While the REC commentary was not specific to its wafer business, analysts suggest that the REC chief was primarily referring to polysilicon and wafers. In addition to their solar wafer operations, both ReneSolar and LDK have growing in-house polysilicon production. LDK is planning to spin off its polysilicon business in an IPO this year, though there is risk that even with polysilicon pricing stronger than anticipated now, the window of opportunity for a strong polysilicon IPO may not last long.

LDK moved up again after having risen 20% on Monday with its earnings pre-announcement and upward revision on 2011 guidance.

There are continued fears of a pricing decline across the solar value chain, from poly to wafers, cells and modules, and there have been recent pricing checks indicating that pricing is indeed falling. Yet in wafers, the price decline has arguably been less than previously anticipated, with analysts saying wafer pricing per watt has declined from 90 cents to a range between 80 cents and 85 cents, nowhere near the worst-case scenario. The more optimistic commentary from REC on pricing has likely added to more confidence on a solar wafer trade.

The rise in Jinko Solar was the more difficult one to read, at least as far as a specific trigger, especially as it was the biggest gainer among Chinese solar stocks on Tuesday. If the tier-1 versus tier-2 shakeout is to occur during 2011, there's an argument to be made that Jinko falls on the tier 2 side of the divide. This was the case that Goldman Sachs made in its downgrade of Jinko Solar to a sell recently, yet it looks like Goldman's argument about Jinko is currently on the losing side of the solar trade.

Yet Jinko is really a hybrid tier-1/tier-2 player in solar. It's cost structure and vertically integrated model place it at the lower-end of the tier-1 crowd, while its lack of bankability and brand make it a tier-2 solar stocks as compared to a Trina or Yingli.

Notably in regards to brand, Jinko put out a press release about a 1.3MW deal being signed in the U.S. While the U.S. is expected to be one of the biggest growth markets for solar in 2011, and it's important for the Chinese solar companies to establish a footprint in the market, for some companies with better brand recognition, a 1.3MW deal might not merit a press release.
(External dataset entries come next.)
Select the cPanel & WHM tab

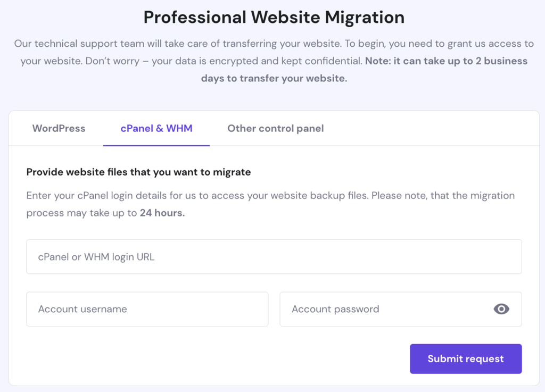[156, 129]
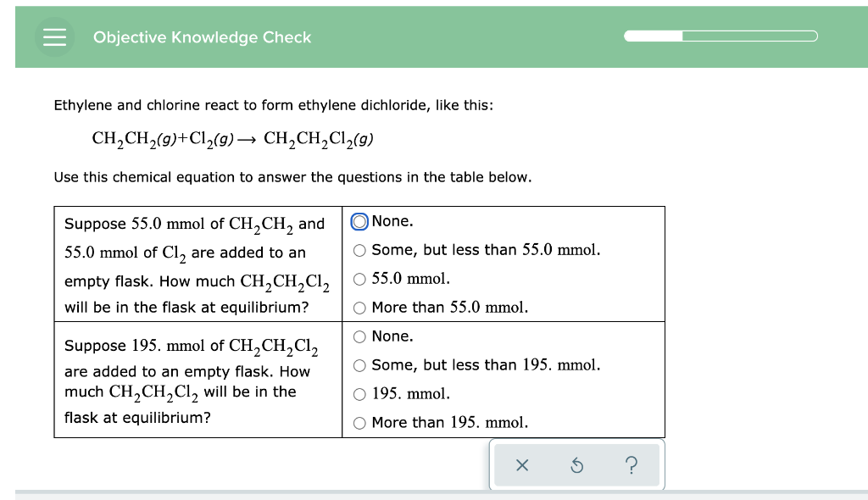Select "None." for the second question
868x500 pixels.
point(359,336)
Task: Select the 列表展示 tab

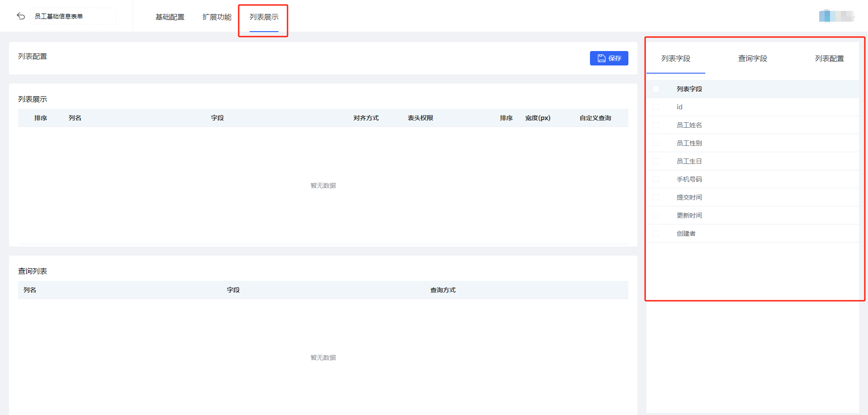Action: click(x=264, y=17)
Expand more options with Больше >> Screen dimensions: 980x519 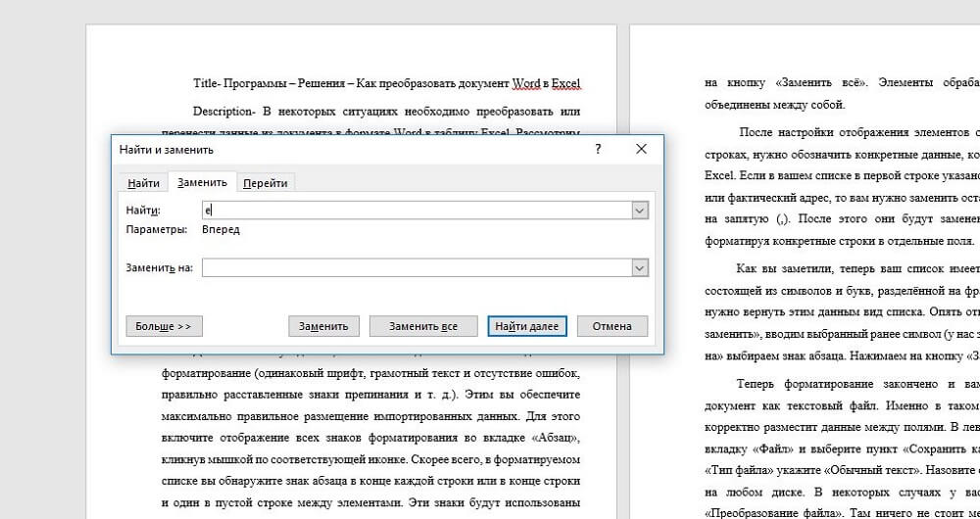[x=163, y=326]
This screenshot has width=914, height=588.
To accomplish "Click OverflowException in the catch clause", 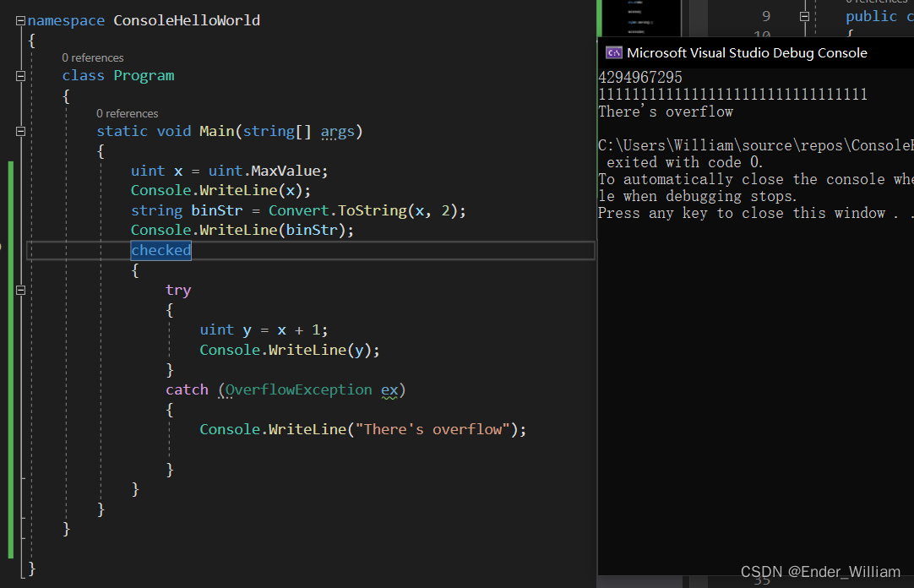I will pyautogui.click(x=298, y=389).
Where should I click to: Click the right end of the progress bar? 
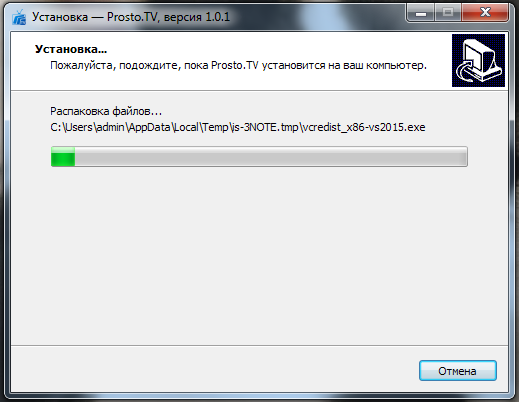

In the bullish trading analysis, it may simply be a valuation call on Jinko Solar given its earnings outlook for 2011. Mark Bachman, analyst at Auriga Securities, who recently reiterated his buy on Jinko, says that it mostly about valuation right now. Jinko debuted in its 2010 initial public offering at $11, rose to above $40, and then fell as low as $19. Coming into this week's trading, Jinko Solar was trading at 4.2 times Auriga's 2012 earnings estimate.

"The valuation on Jinko is just too good to pass up," Auriga's Bachman says, adding, "I think the key is that even a modest outlook suggests the stock can rise to 8 times earnings."

The Auriga analyst wrote in his outlook piece on Jinko, "Given Jinko's limited track record, coupled with the investor perception of being a second-tier module supplier, we believe shares of Jinko are being unfairly punished versus a bearish industry attitude. Recent checks suggest near-term results should be well above constrained consensus estimates, leading to further increases to consensus EPS estimates through the remainder of 2011."

"Jinko is first tier in terms of size, but it doesn't have the bankability, brand, sales force or customer base of the true tier-1 players. Yet even if most people think it's tier-2 among Chinese solar companies, if it continues to grow and continues to put up beat and raise quarters, it will slowly move into the top tier group. It's not a Trina or Yingli, but the risk/reward profile is attractive and it's moving in the right direction, so betting on its valuation and ability to establish a track record is worth a few dollars," Bachman argues.